(Enregistrements de pointage pour le texte et les éléments)
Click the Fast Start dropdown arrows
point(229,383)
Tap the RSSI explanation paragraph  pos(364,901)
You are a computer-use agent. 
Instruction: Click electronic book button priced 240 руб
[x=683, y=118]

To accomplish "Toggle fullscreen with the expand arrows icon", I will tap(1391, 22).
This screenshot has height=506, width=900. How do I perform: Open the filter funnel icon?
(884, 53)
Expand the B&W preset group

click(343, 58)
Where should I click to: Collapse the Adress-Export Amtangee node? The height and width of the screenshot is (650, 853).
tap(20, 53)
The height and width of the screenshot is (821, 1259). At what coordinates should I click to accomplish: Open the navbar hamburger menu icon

:: CONSIGNE ::
Recopiez, s'il vous plaît, l'ensemble des enregistrements ci-dessus sans rien y changer.

:: RÉPONSE CORRECTE ::
Click the Fast Start dropdown arrows
point(229,383)
Tap the RSSI explanation paragraph  pos(364,901)
You are a computer-use agent. 
Instruction: Click electronic book button priced 240 руб
[x=683, y=118]

To accomplish "Toggle fullscreen with the expand arrows icon", I will tap(1391, 22).
This screenshot has height=506, width=900. How do I perform: Open the filter funnel icon?
(884, 53)
Expand the B&W preset group

click(343, 58)
Where should I click to: Collapse the Adress-Export Amtangee node? The height and width of the screenshot is (650, 853).
tap(20, 53)
The height and width of the screenshot is (821, 1259). At what coordinates should I click to accomplish: Open the navbar hamburger menu icon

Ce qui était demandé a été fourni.